» **AVAILABLE DATA**
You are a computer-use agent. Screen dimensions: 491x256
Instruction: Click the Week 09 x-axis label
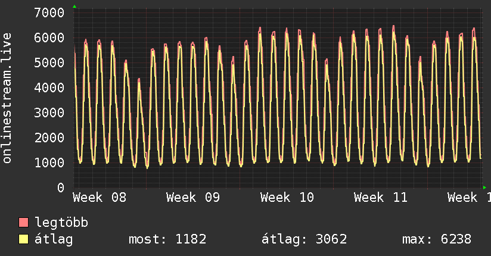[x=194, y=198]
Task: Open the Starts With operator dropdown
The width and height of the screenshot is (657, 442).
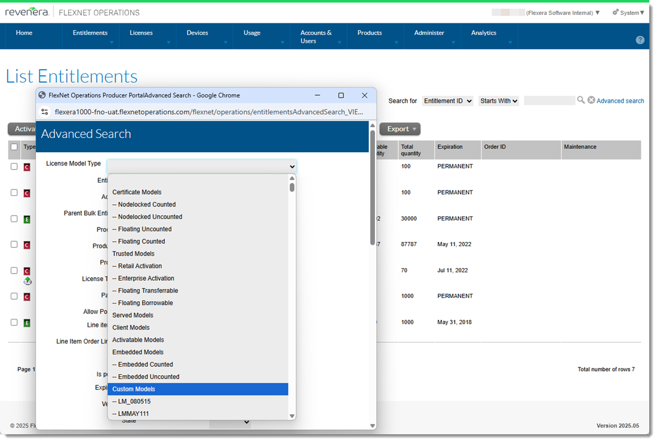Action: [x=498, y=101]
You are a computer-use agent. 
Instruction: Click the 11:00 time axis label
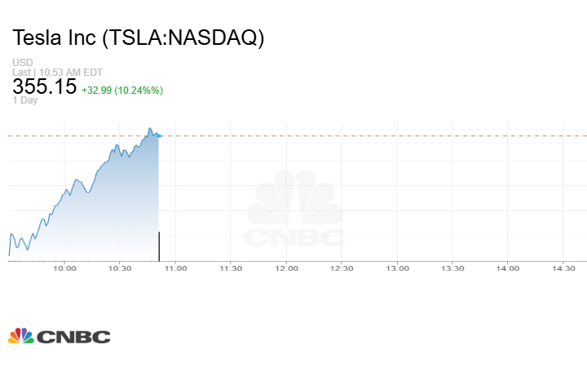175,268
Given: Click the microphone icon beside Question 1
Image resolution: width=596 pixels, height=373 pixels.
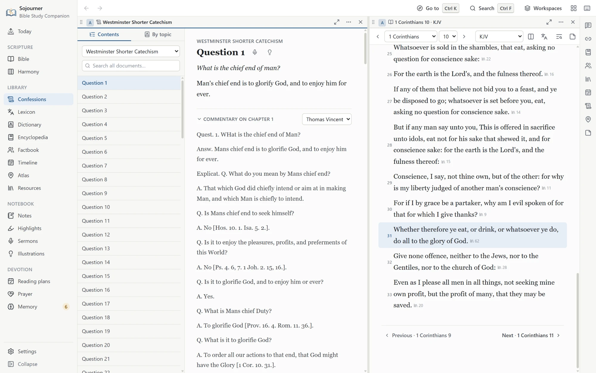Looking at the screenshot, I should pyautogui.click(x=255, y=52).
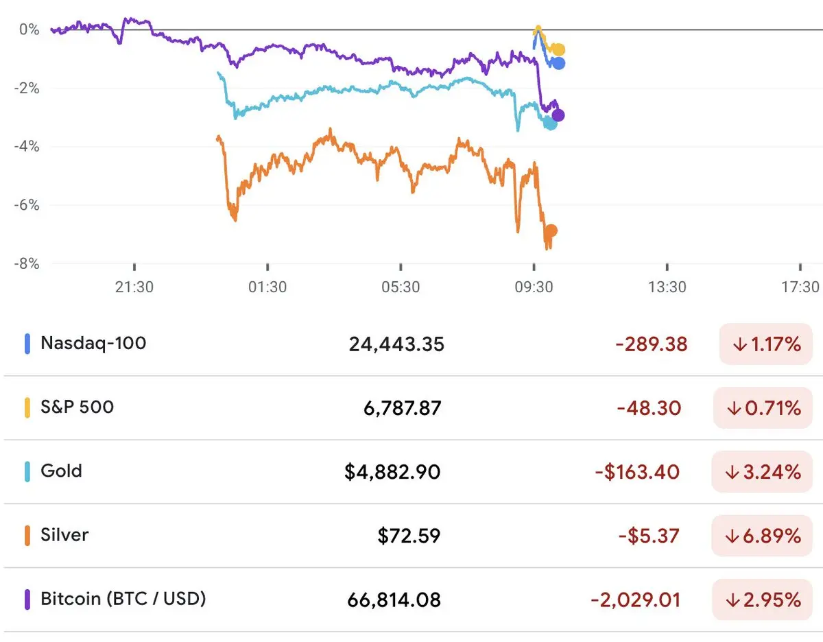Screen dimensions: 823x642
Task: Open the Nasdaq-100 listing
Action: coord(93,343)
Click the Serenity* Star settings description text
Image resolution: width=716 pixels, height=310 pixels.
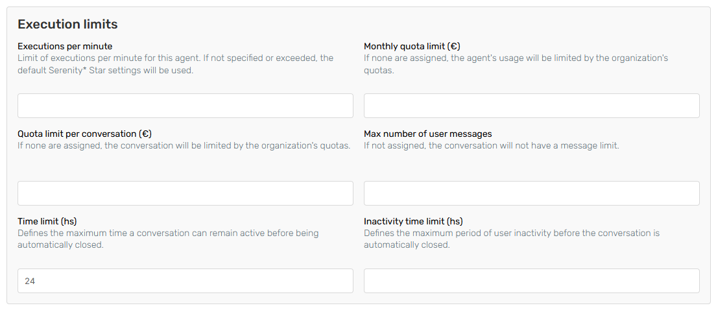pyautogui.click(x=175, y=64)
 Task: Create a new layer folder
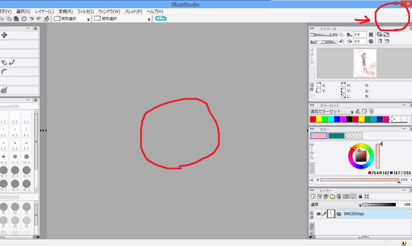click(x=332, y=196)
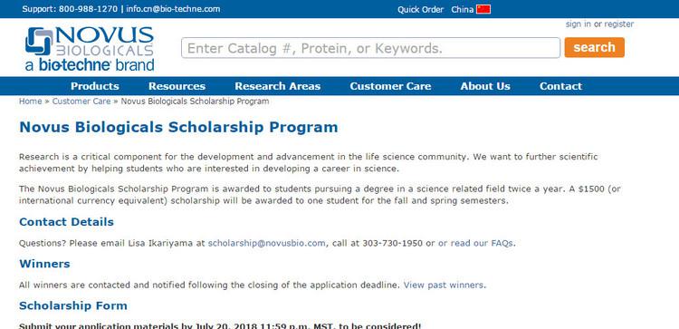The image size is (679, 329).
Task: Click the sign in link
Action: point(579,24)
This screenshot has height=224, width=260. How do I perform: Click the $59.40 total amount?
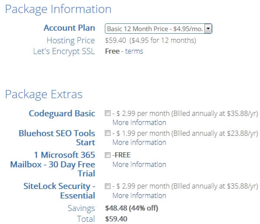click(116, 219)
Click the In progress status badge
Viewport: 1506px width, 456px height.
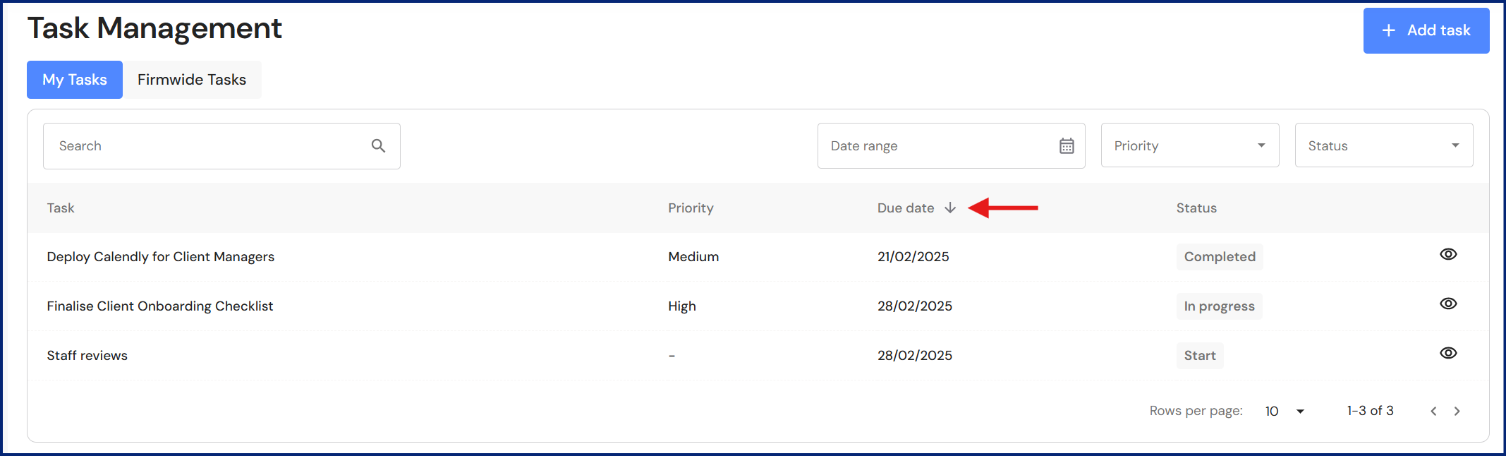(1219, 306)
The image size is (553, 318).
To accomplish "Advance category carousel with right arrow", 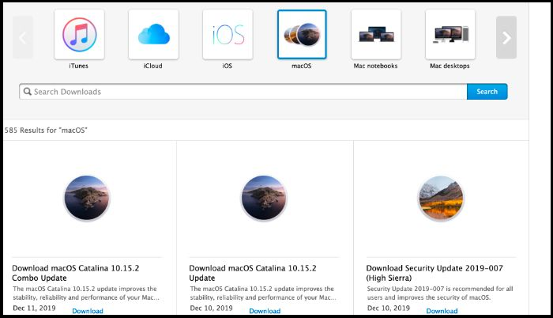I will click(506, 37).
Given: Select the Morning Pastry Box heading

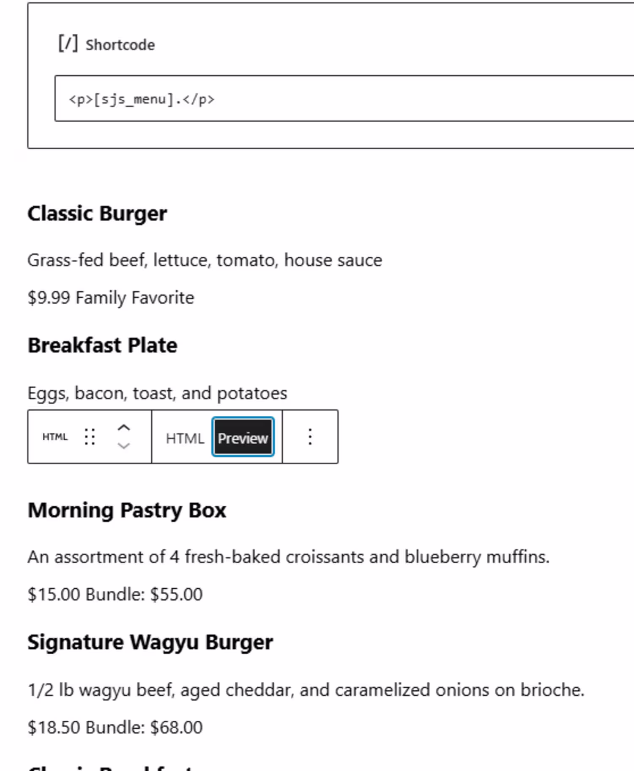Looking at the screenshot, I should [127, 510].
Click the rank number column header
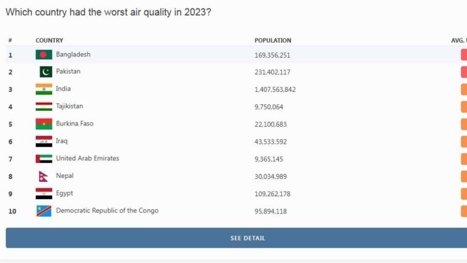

» **TASK OBJECTIVE**
Pull every line with the string "agent" out of the material.

» **ANSWER SPACE**
You are a computer-use agent. Screen dimensions: 491x256
You are a computer-use agent. 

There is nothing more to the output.